- _Exercise_: Below are the records; copy each line in which "computer" occurs.

####

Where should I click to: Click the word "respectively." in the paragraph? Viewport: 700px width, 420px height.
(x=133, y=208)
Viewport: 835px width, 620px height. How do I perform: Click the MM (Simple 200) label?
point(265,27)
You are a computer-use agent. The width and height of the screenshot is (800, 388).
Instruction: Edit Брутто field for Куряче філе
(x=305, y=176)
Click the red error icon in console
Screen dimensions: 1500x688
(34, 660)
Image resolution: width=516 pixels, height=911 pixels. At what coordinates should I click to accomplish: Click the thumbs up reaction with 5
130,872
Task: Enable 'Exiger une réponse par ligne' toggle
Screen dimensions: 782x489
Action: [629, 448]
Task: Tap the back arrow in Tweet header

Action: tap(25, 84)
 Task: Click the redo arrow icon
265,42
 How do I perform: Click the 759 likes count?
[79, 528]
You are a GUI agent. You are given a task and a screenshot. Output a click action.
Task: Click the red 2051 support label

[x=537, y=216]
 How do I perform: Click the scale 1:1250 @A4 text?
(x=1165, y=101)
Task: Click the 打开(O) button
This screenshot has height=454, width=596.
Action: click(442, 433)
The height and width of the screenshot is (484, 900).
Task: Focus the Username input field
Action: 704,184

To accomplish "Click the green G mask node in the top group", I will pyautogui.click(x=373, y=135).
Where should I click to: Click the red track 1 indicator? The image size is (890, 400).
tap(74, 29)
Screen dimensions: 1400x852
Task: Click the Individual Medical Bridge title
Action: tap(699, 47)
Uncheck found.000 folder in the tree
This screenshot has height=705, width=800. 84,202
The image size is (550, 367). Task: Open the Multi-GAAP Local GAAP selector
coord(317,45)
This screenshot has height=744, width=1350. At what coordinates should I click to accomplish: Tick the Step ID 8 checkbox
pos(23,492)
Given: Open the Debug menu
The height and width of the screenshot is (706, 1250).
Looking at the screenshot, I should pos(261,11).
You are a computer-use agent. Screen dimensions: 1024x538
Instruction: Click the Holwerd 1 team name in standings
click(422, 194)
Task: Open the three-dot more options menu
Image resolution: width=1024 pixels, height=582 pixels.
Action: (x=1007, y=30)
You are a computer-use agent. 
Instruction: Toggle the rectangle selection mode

####

- _Response_:
You are a computer-use agent. The width and height of the screenshot is (800, 388).
You are a computer-use agent. Screen dimensions: 1024x538
You are a computer-use agent. 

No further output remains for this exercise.